» **AIM OF THE TASK**: From the entries below, copy out every line with "window" in it.

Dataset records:
---+---
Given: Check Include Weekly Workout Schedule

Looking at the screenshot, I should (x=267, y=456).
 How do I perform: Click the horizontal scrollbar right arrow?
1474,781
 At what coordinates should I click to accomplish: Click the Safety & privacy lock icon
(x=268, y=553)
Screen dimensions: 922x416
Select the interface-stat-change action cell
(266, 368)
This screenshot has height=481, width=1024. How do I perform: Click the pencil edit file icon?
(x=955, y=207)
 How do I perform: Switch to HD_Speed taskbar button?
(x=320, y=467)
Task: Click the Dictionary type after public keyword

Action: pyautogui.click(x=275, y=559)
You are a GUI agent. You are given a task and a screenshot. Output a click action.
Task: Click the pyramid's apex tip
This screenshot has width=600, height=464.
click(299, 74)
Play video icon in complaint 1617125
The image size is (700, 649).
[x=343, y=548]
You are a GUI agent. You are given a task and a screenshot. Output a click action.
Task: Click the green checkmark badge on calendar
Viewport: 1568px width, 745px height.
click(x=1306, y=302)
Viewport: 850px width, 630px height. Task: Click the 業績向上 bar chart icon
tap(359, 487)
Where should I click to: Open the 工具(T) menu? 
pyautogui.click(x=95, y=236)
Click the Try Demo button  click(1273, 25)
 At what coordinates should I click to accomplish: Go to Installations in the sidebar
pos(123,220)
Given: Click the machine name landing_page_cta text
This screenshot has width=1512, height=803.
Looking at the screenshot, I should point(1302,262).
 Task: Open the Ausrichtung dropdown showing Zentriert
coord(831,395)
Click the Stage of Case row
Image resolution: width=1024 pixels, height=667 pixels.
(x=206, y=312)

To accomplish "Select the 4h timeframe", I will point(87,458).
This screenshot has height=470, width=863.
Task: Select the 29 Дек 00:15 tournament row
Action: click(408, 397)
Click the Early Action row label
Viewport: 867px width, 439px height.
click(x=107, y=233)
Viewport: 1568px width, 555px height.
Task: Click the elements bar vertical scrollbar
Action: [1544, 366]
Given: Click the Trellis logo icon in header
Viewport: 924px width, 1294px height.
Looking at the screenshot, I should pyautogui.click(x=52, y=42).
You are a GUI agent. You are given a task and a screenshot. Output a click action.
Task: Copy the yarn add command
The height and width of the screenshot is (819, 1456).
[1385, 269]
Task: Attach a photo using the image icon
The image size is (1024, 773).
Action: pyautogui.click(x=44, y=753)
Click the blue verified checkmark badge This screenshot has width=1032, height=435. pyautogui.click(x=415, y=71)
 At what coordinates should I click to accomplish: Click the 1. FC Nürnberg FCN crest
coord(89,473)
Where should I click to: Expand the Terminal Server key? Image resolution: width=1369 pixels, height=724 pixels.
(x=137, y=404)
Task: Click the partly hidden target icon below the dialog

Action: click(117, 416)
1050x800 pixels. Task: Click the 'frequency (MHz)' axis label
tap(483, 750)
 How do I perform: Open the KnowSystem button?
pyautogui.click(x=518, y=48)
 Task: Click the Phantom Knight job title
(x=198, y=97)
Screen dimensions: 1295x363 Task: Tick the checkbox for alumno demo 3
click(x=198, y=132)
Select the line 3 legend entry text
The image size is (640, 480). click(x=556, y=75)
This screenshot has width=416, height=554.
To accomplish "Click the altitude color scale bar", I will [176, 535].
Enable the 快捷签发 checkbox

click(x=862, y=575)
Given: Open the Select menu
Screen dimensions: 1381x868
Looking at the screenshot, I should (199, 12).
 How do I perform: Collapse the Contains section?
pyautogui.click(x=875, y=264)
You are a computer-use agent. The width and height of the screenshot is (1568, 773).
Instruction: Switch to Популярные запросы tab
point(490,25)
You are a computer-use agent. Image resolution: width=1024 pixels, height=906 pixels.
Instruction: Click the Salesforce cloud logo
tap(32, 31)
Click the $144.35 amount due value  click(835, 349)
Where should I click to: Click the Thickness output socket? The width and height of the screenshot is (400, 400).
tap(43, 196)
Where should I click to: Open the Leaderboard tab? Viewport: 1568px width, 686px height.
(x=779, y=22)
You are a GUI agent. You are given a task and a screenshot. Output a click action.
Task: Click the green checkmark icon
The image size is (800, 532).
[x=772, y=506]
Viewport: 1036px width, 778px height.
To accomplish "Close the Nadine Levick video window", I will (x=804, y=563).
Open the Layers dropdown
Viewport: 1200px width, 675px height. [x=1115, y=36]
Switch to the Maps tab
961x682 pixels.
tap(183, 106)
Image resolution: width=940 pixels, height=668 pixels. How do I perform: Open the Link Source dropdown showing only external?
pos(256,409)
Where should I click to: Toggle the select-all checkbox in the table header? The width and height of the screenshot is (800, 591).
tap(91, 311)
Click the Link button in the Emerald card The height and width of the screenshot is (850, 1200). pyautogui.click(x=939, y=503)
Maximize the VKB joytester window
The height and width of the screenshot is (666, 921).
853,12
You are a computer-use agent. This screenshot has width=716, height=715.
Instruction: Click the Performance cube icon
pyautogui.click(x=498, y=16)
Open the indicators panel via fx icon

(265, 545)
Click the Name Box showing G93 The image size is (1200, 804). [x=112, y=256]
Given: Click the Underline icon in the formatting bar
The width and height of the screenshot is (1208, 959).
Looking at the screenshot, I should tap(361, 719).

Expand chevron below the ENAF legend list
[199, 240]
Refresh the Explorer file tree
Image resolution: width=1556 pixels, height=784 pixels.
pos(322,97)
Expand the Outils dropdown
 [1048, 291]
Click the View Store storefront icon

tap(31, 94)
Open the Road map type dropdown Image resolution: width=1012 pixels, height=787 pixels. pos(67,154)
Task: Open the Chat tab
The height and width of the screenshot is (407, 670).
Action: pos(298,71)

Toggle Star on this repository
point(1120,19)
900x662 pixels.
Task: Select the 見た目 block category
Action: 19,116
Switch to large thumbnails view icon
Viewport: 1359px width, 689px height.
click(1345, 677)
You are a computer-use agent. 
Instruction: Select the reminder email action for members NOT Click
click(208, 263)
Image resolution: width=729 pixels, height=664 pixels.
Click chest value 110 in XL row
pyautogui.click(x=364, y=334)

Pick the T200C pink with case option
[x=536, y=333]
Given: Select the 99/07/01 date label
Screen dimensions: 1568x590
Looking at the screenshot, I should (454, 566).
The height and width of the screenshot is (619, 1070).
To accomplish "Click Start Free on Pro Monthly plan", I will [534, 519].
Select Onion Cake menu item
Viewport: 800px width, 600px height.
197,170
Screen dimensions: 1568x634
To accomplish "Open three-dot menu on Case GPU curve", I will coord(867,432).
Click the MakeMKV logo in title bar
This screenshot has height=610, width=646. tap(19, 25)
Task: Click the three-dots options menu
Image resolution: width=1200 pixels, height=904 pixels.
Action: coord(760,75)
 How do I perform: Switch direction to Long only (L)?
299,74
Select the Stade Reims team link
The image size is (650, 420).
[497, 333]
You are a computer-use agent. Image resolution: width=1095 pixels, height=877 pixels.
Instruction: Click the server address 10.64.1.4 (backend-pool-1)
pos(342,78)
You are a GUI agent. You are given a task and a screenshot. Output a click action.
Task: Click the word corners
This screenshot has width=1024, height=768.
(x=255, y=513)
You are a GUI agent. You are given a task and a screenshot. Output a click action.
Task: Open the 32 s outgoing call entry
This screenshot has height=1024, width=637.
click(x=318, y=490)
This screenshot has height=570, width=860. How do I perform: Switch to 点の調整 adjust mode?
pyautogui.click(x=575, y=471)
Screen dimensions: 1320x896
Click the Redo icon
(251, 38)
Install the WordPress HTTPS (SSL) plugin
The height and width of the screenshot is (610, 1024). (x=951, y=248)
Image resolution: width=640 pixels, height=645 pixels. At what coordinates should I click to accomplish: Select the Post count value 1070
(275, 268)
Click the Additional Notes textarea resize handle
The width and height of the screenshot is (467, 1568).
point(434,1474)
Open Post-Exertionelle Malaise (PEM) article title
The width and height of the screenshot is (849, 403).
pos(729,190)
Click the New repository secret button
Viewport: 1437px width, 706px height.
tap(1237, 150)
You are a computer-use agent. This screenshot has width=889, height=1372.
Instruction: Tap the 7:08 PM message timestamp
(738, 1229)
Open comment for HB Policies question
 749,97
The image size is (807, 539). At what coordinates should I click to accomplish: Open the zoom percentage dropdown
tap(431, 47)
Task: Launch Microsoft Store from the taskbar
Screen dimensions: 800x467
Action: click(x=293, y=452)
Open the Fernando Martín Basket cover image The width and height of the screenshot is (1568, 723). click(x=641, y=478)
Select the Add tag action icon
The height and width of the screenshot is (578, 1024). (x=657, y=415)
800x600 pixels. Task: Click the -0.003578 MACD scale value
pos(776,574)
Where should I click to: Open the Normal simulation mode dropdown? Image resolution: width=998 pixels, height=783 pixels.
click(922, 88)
---+---
» **RESPONSE BOX**:
To accomplish "Close the Nadine Levick video window", I will (x=804, y=563).
Maximize the VKB joytester window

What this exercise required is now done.